▶ _ASSIGNED TASK_:
Output all of the entries exactly as written.

### DATA SECTION ###

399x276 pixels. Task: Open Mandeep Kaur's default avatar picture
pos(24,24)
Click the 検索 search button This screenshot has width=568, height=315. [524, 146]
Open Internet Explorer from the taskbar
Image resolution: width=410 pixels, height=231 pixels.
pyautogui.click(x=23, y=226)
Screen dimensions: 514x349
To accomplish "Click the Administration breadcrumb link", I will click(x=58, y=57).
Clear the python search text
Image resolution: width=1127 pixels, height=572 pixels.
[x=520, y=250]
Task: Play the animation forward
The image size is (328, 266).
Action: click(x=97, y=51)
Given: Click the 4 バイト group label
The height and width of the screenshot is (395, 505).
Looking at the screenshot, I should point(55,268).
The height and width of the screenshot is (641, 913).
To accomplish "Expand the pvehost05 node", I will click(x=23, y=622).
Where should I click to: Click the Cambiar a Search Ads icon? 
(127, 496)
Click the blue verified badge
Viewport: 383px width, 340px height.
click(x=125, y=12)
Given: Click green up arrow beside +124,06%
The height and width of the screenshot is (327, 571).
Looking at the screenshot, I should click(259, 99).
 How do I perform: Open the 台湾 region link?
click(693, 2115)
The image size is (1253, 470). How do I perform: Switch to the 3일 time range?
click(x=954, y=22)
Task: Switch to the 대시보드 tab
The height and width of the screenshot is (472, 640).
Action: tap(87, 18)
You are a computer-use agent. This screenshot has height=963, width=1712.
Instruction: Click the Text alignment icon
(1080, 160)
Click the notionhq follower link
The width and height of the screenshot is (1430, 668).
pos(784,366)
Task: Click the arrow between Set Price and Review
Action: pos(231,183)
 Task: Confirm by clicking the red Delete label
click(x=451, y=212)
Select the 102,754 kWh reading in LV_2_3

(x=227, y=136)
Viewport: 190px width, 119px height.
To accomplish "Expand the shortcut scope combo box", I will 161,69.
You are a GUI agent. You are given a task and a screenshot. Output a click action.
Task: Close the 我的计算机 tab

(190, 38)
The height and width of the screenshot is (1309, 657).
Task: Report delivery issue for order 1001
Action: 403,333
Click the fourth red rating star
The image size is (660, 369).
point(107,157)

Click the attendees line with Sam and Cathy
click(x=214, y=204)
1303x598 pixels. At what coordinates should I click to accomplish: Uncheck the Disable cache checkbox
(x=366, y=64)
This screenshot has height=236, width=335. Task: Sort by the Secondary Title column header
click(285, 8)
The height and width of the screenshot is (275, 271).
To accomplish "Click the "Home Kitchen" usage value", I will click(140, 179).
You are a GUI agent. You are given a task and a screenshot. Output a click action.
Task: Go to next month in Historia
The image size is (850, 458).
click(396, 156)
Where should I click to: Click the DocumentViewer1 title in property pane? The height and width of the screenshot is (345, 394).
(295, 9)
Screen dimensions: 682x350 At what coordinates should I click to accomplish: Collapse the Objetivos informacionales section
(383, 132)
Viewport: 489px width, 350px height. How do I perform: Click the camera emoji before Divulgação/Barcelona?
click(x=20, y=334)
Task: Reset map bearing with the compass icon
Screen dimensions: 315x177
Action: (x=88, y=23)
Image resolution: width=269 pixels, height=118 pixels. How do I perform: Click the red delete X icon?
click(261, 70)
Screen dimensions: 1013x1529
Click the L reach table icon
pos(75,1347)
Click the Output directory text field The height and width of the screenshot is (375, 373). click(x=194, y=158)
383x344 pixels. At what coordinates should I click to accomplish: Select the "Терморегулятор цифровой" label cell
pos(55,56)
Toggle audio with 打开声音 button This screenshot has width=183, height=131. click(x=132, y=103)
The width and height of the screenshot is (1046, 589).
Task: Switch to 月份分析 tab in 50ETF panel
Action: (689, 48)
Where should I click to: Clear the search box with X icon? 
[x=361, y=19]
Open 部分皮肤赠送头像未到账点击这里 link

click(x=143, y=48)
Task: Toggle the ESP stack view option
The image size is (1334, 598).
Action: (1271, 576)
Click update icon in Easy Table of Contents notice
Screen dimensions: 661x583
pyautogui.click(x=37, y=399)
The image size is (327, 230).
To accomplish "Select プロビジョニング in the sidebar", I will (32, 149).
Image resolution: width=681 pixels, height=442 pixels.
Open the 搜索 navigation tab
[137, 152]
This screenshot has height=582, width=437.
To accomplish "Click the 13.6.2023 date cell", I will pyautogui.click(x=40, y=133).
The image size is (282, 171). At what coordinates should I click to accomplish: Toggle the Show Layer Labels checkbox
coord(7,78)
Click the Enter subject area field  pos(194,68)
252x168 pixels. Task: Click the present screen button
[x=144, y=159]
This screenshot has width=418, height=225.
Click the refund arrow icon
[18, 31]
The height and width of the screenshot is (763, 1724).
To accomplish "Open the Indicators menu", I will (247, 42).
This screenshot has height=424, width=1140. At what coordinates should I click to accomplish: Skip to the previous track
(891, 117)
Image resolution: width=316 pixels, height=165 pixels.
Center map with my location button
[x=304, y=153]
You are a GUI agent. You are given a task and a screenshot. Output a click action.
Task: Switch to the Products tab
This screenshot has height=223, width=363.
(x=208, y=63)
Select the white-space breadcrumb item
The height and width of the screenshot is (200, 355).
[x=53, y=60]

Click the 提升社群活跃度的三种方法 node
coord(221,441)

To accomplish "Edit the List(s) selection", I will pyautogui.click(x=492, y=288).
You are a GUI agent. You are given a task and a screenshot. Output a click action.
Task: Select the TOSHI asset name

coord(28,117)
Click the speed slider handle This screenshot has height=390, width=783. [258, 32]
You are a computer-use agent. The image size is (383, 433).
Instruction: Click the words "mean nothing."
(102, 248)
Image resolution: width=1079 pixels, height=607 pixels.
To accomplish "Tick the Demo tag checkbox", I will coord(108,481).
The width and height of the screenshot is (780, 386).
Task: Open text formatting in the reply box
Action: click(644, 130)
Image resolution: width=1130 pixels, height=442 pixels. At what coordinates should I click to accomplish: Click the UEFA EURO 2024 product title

###

▶ _RESPONSE_:
399x276 pixels. Task: Open Mandeep Kaur's default avatar picture
pos(24,24)
Click the 検索 search button This screenshot has width=568, height=315. [524, 146]
Open Internet Explorer from the taskbar
Image resolution: width=410 pixels, height=231 pixels.
pyautogui.click(x=23, y=226)
Screen dimensions: 514x349
To accomplish "Click the Administration breadcrumb link", I will click(x=58, y=57).
Clear the python search text
Image resolution: width=1127 pixels, height=572 pixels.
[x=520, y=250]
Task: Play the animation forward
The image size is (328, 266).
Action: click(x=97, y=51)
Given: Click the 4 バイト group label
The height and width of the screenshot is (395, 505).
Looking at the screenshot, I should point(55,268).
The height and width of the screenshot is (641, 913).
To accomplish "Expand the pvehost05 node", I will click(x=23, y=622).
Where should I click to: Click the Cambiar a Search Ads icon? 
(127, 496)
Click the blue verified badge
Viewport: 383px width, 340px height.
click(x=125, y=12)
Given: Click green up arrow beside +124,06%
The height and width of the screenshot is (327, 571).
Looking at the screenshot, I should click(259, 99).
 How do I perform: Open the 台湾 region link?
click(693, 2115)
The image size is (1253, 470). How do I perform: Switch to the 3일 time range?
click(x=954, y=22)
Task: Switch to the 대시보드 tab
The height and width of the screenshot is (472, 640).
Action: tap(87, 18)
You are a computer-use agent. This screenshot has height=963, width=1712.
Instruction: Click the Text alignment icon
(1080, 160)
Click the notionhq follower link
The width and height of the screenshot is (1430, 668).
pos(784,366)
Task: Click the arrow between Set Price and Review
Action: pos(231,183)
 Task: Confirm by clicking the red Delete label
click(x=451, y=212)
Select the 102,754 kWh reading in LV_2_3

(x=227, y=136)
Viewport: 190px width, 119px height.
To accomplish "Expand the shortcut scope combo box", I will 161,69.
You are a GUI agent. You are given a task and a screenshot. Output a click action.
Task: Close the 我的计算机 tab

(190, 38)
The height and width of the screenshot is (1309, 657).
Task: Report delivery issue for order 1001
Action: 403,333
Click the fourth red rating star
The image size is (660, 369).
point(107,157)

Click the attendees line with Sam and Cathy
click(x=214, y=204)
1303x598 pixels. At what coordinates should I click to accomplish: Uncheck the Disable cache checkbox
(x=366, y=64)
This screenshot has height=236, width=335. Task: Sort by the Secondary Title column header
click(285, 8)
The height and width of the screenshot is (275, 271).
To accomplish "Click the "Home Kitchen" usage value", I will click(140, 179).
You are a GUI agent. You are given a task and a screenshot. Output a click action.
Task: Go to next month in Historia
The image size is (850, 458).
click(396, 156)
Where should I click to: Click the DocumentViewer1 title in property pane? The height and width of the screenshot is (345, 394).
(295, 9)
Screen dimensions: 682x350 At what coordinates should I click to accomplish: Collapse the Objetivos informacionales section
(383, 132)
Viewport: 489px width, 350px height. How do I perform: Click the camera emoji before Divulgação/Barcelona?
click(x=20, y=334)
Task: Reset map bearing with the compass icon
Screen dimensions: 315x177
Action: (x=88, y=23)
Image resolution: width=269 pixels, height=118 pixels. How do I perform: Click the red delete X icon?
click(261, 70)
Screen dimensions: 1013x1529
Click the L reach table icon
pos(75,1347)
Click the Output directory text field The height and width of the screenshot is (375, 373). click(x=194, y=158)
383x344 pixels. At what coordinates should I click to accomplish: Select the "Терморегулятор цифровой" label cell
pos(55,56)
Toggle audio with 打开声音 button This screenshot has width=183, height=131. click(x=132, y=103)
The width and height of the screenshot is (1046, 589).
Task: Switch to 月份分析 tab in 50ETF panel
Action: (689, 48)
Where should I click to: Clear the search box with X icon? 
[x=361, y=19]
Open 部分皮肤赠送头像未到账点击这里 link

click(x=143, y=48)
Task: Toggle the ESP stack view option
The image size is (1334, 598).
Action: (1271, 576)
Click update icon in Easy Table of Contents notice
Screen dimensions: 661x583
pyautogui.click(x=37, y=399)
The image size is (327, 230).
To accomplish "Select プロビジョニング in the sidebar", I will (32, 149).
Image resolution: width=681 pixels, height=442 pixels.
Open the 搜索 navigation tab
[137, 152]
This screenshot has height=582, width=437.
To accomplish "Click the 13.6.2023 date cell", I will pyautogui.click(x=40, y=133).
The image size is (282, 171). At what coordinates should I click to accomplish: Toggle the Show Layer Labels checkbox
coord(7,78)
Click the Enter subject area field  pos(194,68)
252x168 pixels. Task: Click the present screen button
[x=144, y=159]
This screenshot has width=418, height=225.
Click the refund arrow icon
[18, 31]
The height and width of the screenshot is (763, 1724).
To accomplish "Open the Indicators menu", I will (247, 42).
This screenshot has height=424, width=1140. At what coordinates should I click to accomplish: Skip to the previous track
(891, 117)
Image resolution: width=316 pixels, height=165 pixels.
Center map with my location button
[x=304, y=153]
You are a GUI agent. You are given a task and a screenshot. Output a click action.
Task: Switch to the Products tab
This screenshot has height=223, width=363.
(x=208, y=63)
Select the white-space breadcrumb item
The height and width of the screenshot is (200, 355).
[x=53, y=60]

Click the 提升社群活跃度的三种方法 node
coord(221,441)

To accomplish "Edit the List(s) selection", I will pyautogui.click(x=492, y=288).
You are a GUI agent. You are given a task and a screenshot. Output a click action.
Task: Select the TOSHI asset name

coord(28,117)
Click the speed slider handle This screenshot has height=390, width=783. [258, 32]
You are a computer-use agent. The image size is (383, 433).
Instruction: Click the words "mean nothing."
(102, 248)
Image resolution: width=1079 pixels, height=607 pixels.
To accomplish "Tick the Demo tag checkbox", I will coord(108,481).
The width and height of the screenshot is (780, 386).
Task: Open text formatting in the reply box
Action: click(644, 130)
Image resolution: width=1130 pixels, height=442 pixels. At what coordinates should I click to accomplish: Click the UEFA EURO 2024 product title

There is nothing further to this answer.